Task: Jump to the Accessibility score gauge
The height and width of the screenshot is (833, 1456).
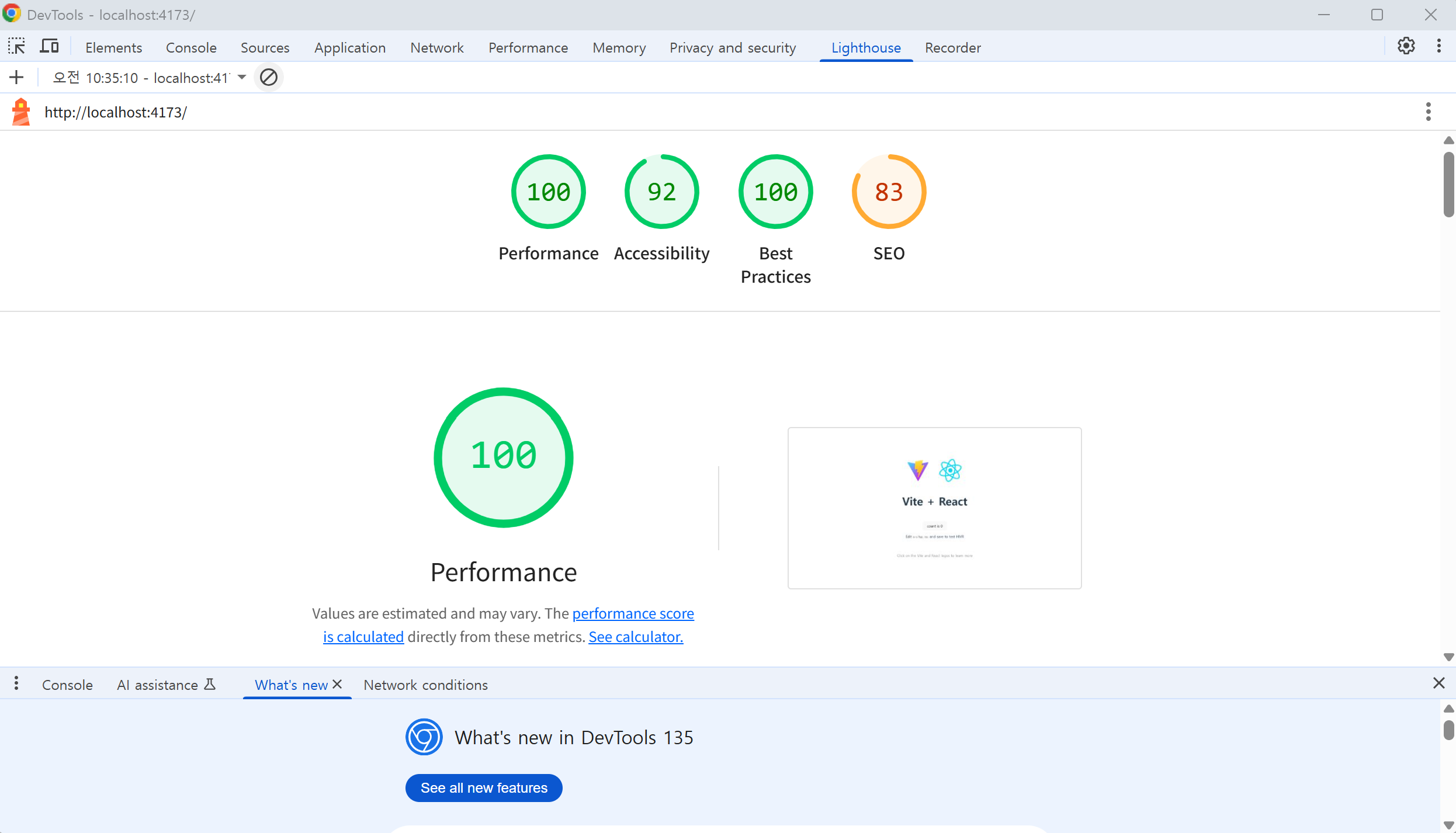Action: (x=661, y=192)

* * * * * * * * *

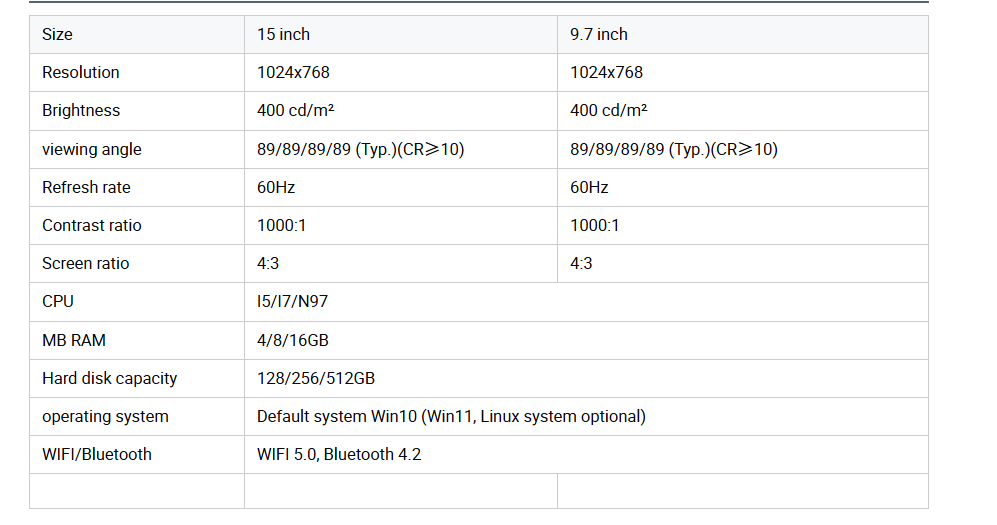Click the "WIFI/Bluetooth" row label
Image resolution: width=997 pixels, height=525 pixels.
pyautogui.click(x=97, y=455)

* * * * * * * * *

■ Given task ■
Set down every line from the one containing "Task: Jump to the Accessibility score gauge" down to the one containing "Action: (x=661, y=192)", both ends included, with each line unchanged. Leave the pictures out of your copy.

■ Exercise answer ■
Task: Jump to the Accessibility score gauge
The height and width of the screenshot is (833, 1456).
Action: (x=661, y=192)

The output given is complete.